Religiões costumavam levar viagens muito mais a sério do que nós levamos agora. Para eles era uma atividade terapêutica. Na idade média quando havia algo errado alguém, esse deveria realizar uma peregrinação para comungar com relíquias de um santo ou um membro da Família Sagrada.

Se você tinha dor de dente, você iria para Roma, na Basília de São Lorenzo e tocaria os ossos do braço de Santa Apolônia, a santa padroeira dos dentes. Se você estivesse em um casamento infeliz, poderia ir para Umbria, para tocar o santuário de Santa Rita de Cássia, a santa padroeira dos problemas matrimoniais. Se você estivesse preocupado com relâmpagos, você seria enviado para Bad Münstereifel na Alemanha, para tocar o crânio de São Donato, que supostamente oferecia ajuda contra incêndios e explosões. Podemos não acreditar mais no poder divino das viagens, mas certas partes do mundo ainda têm o poder de mudar e reparar nossas partes machucadas. Deveríamos seguir os antigos peregrinos e empenhar-nos para evoluir nosso caráter de acordo com as sugestões oferecidas pelos lugares em que estivemos.

Em setembro de 1786, depois de 10 anos como ministro da cidade de Weimar, perto dos seus 40 anos, Johann Wolgang Von Goethe se cansou de sua vida na Alemanha. O filósofo e poeta alemão, então, viajou até Roma com a clássica ideia do significado de viajar, de que a jornada externa servia como suporte a jornada interna com destino a maturidade. Ele dizia que haviam partes dele que só poderiam ser descobertas na Itália. Mas como a maioria das pessoas que vão a Roma, ele se sentiu desapontado. No seu famoso livro de poemas “Viagem à Itália” ele descreve como a cidade era cheia de ruínas famosas, mas que para ele, não significavam muito. “Falem comigo, suas pedras!”, ele exclamava. Goethe entendeu, então, que o que ele precisava não seria encontrado apenas na cidade, mas na pessoa certa para ter uma relação. Em seus poemas ele descreve Faustina, uma mulher a quem conheceu e que transpirava o espírito da cidade. Eles passavam várias tardes na cama enquanto ela lhe contava sobre sua vida e descrevia as construções por onde passava quando ia ao mercado. Assim Goethe encontrou sua paixão pelas obras de Rafael e Andrea Palladio.

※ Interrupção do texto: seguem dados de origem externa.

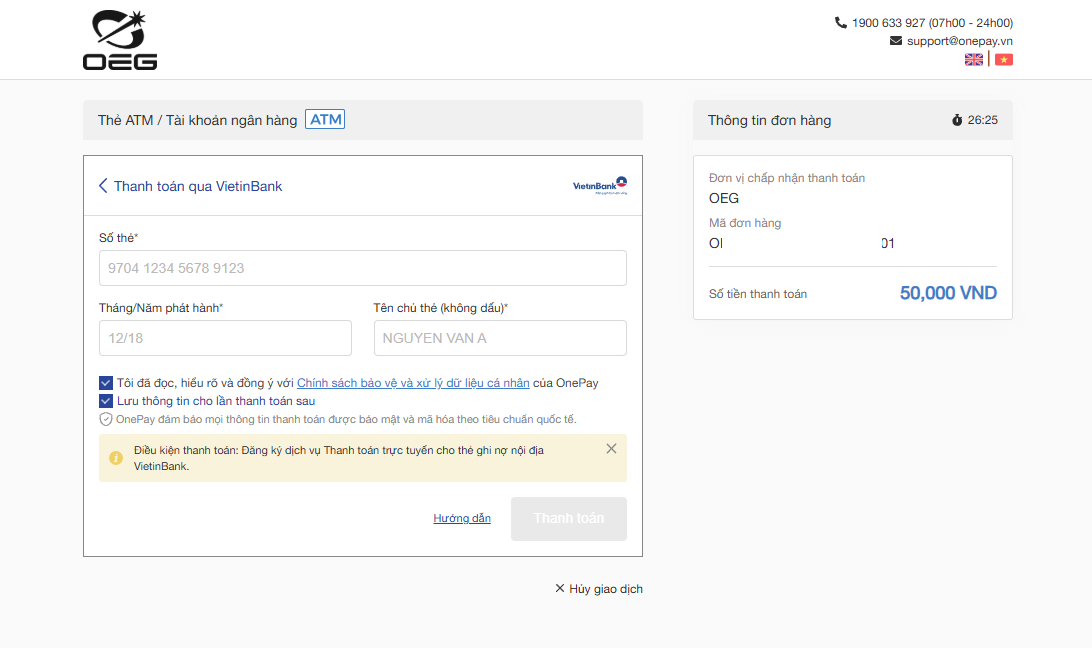Focus the 'Số thẻ' card number field

tap(362, 268)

Para Goethe, a ideia de viajar não era apenas relaxar ou dar uma pausa na rotina, ele tinha um objetivo maior em mente. Viajar é encontrar o ingrediente que falta na nossa própria maturidade.

Viajar permite explorar novas culturas, permite provar novas comidas, sejam boas ou ruins, permite conhecer novas pessoas com jornadas distintas, ver de onde elas vieram. Cada parte dessas experiências externas nos ajuda no nosso autoconhecimento.

Em um mundo ideal as agências de viagem seriam manejadas por um novo tipo de psicoterapeuta. Eles tomariam conta não apenas dos voos e hotéis, eles começariam encontrando o que há de errado conosco e como poderíamos querer mudar. Pelo diagnóstico poderia ser prescrito aos ansiosos ver as majestosas e imemoriais ondas quebrando nas falésias na costa oeste da Irlanda. Pessoas muito apáticas, poderiam ser enviadas para Nova Iorque. Alguém insatisfeito com sua vida sexual poderia ser recomendada uma viagem ao carnaval de Porto Seguro, em Bahía no Brasil.

Mas do que nós precisamos é reaprender como sermos ambiciosos quanto à viagens, vendo-as como forma de nos ajudar a nos desenvolver em versões melhores de nós mesmos.